Surtout, ne pas paniquer. Ne lire ce texte qu’après avoir été familiarisé avec plusieurs théories homologiques. Alors, tout cela paraîtra presque « évident ». En effet, on voit bien comment on calcule l’homologie singulière ou simpliciale d’à peu près n’importe quel objet sans avoir vraiment besoin de savoir ce qu’est l’homologie. On décompose l’espace en blocs contractiles, donc sans homologie, et on utilise un certain nombre de fois des suites exactes pour recoller les morceaux. Au bout du compte, on prend conscience que pour calculer ces groupes, il suffit que quelques axiomes soient satisfaits. QED.
Certains livres de topologie algébrique présentent cette axiomatique dès le départ. Ce n’est pas notre choix.

● **Données enregistrées**:

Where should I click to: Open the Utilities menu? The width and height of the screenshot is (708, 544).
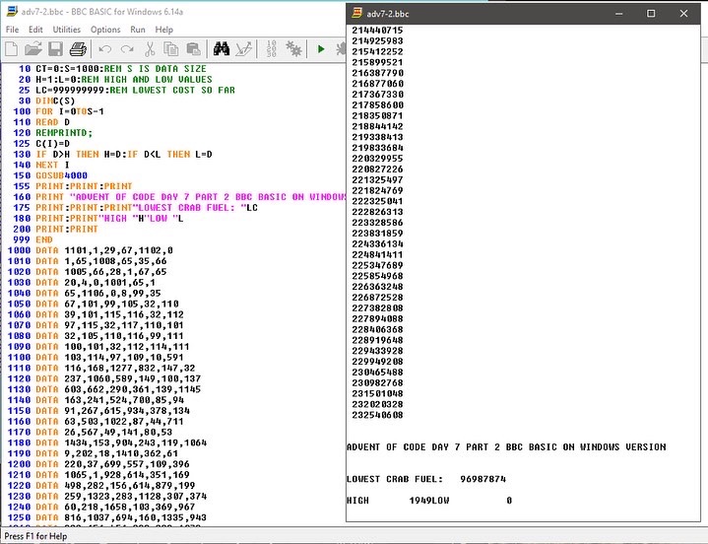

● **Consignes**:
**a)** Indiquez si chacune des affirmations suivantes concorde avec l'extrait sur l'homologie, en répondant par oui ou par non et en citant exactement les mots décisifs : (i) il faut lire l'extrait avant d'étudier toute théorie homologique ; (ii) on décompose l'espace en blocs contractiles ; (iii) les auteurs choisissent de présenter l'axiomatique dès le départ.
**b)** Reproduisez fidèlement le passage de l'extrait sur l'homologie qui s'ouvre sur les mots contenant « Surtout, ne pas » et se termine par « pas notre choix. ».
Appuyez-vous uniquement sur l'extrait sur l'homologie pour répondre.

● **Réponses par consigne**:
**a)**
(i) Non : « Ne lire ce texte qu’après avoir été familiarisé avec plusieurs théories homologiques. »
(ii) Oui : « On décompose l’espace en blocs contractiles, donc sans homologie »
(iii) Non : « Ce n’est pas notre choix. »

**b)**
Surtout, ne pas paniquer. Ne lire ce texte qu’après avoir été familiarisé avec plusieurs théories homologiques. Alors, tout cela paraîtra presque « évident ». En effet, on voit bien comment on calcule l’homologie singulière ou simpliciale d’à peu près n’importe quel objet sans avoir vraiment besoin de savoir ce qu’est l’homologie. On décompose l’espace en blocs contractiles, donc sans homologie, et on utilise un certain nombre de fois des suites exactes pour recoller les morceaux. Au bout du compte, on prend conscience que pour calculer ces groupes, il suffit que quelques axiomes soient satisfaits. QED.
Certains livres de topologie algébrique présentent cette axiomatique dès le départ. Ce n’est pas notre choix.